Ich möchte hier zum Ausdruck bringen, daß ich über die beiden Artikel von Herrn von Leesen sehr erstaunt war und die darin enthaltene Unterstellung als unfair den Kollegen des Ausschusses und mir gegenüber ansehe. Sie drückt doch eher seine eigene Voreingenommenheit aus als eine solche des Dresdners Oberbürgermeister, des Professor Müller oder des Ausschusses. Herrn Müller habe ich selbst in der konstituierenden Sitzung für die Federführung vorgeschlagen, für die ursprünglich entweder Professor Benz, Berlin, oder ich vorgesehen war. Ich lehnte ab, da ich als Pensionär, der noch mit der Fertigstellung der Gesamtbilanz des Bombenkrieges für den 10. (Schluß-) Band der angeführten MGFA-Reihe befaßt ist, keine zusätzlichen Aufgaben übernehmen wollte und mir die fachliche Leitung der Arbeitsgruppe von Freiburg aus ohne Hilfsmittel sehr unpraktisch erschien. Herr Müller hingegen ist noch aktiv, verfügt über einen Büroapparat und ist Dresden viel näher als ich. Er ist ein ausgewiesener Zweiter-Weltkriegs- und Rüstungshistoriker und muß für die Aufgabe nicht unbedingt auch Luftkriegsexperte sein, zumal es davon genügend im Komitee gibt. Seine wissenschaftlichen Fähigkeiten hat er durch zahlreiche Veröffentlichungen unter Beweis gestellt. Er zeichnet sich durch wissenschaftliche Produktivität und eine außerordentliche Arbeitsenergie aus. Außerdem hat er mit seiner kritischen Stellungnahme zur Reemtsma-Wehrmachtsausstellung Profil gezeigt. So kann kein Zweifel an seiner wissenschaftlichen Objektivität bestehen.
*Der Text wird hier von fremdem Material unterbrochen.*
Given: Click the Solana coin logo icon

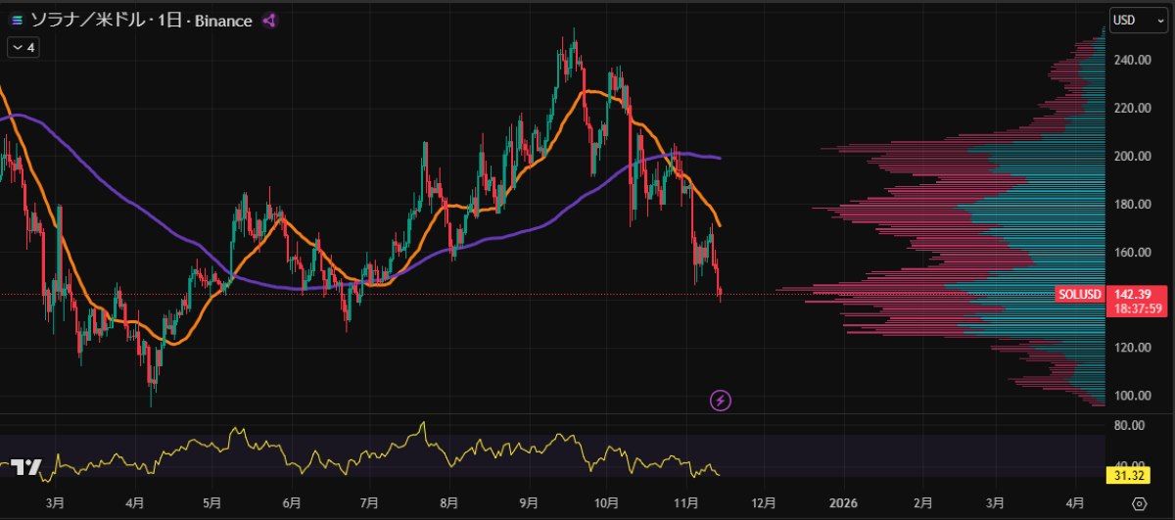Looking at the screenshot, I should click(x=18, y=21).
Zu dem noch nicht endgültigen, aber - ohne jede politisch-ideologische Einflußnahme von wem auch immer - wahrscheinlichen Ergebnis der Kommissionstätigkeit möchte ich auch auf meine Rezension des Buches von Wolfgang Schaarschmidt, "Dresden 1945", in der FAZ vom 12. Februar 2005 verweisen (ein darin enthaltener Redaktionsfehler wurde mit Leserbrief von Dr. Helmut Schnatz in der FAZ vom 8. März 2005 korrigiert).

Herr Schaarschmidt hatte mir sein im allgemeinen in einem sachlichen Ton abgefaßtes Buchmanuskript schon Monate zuvor zur Begutachtung geschickt. Ich schrieb ihm, daß er tatsächlich nur die bereits von anderen Rechercheuren festgestellten niederen Opferzahlen bestätigt und die von ihm nichtsdestotrotz und aus mir unerfindlichen Gründen angenommenen höheren Zahlen weit übertrieben sind und eines Beweises entbehren. So steht es auch in meiner Rezension, die ich völlig unabhängig und aufgrund eigener Recherchen in den Quellen geschrieben habe. Auch die anderen Kollegen der Kommission arbeiten unabhängig nach wissenschaftlich neutralen Gesichtspunkten. Ich bin sicher kein Linksaußen, aber auch kein Rechtsaußen, sondern halte mich für gemäßigt konservativ, und es ist selbstverständlich, daß man als Historiker seinem wissenschaftlichen Verstand zu folgen hat. Mir ist kein Wunsch und keine Vorgabe des Dresdners Oberbürgermeisters, dem die Leitung der Kommission obliegt, zur absichtsvollen Reduzierung der Dresdner Opferzahlen bekannt. Die der Kommission gestellte Aufgabe lautet nur auf Feststellung der Dresdner Opferzahlen mit wissenschaftlichen Methoden.

 

Dr. Horst Boog, ehemaliger leitender wissenschaftlicher Direktor des Militärgeschichtlichen Forschungsamtes in Freiburg, ist Herausgeber der Bände "Luftkriegführung im Zweiten Weltkrieg. Ein internationaler Vergleich" (1992).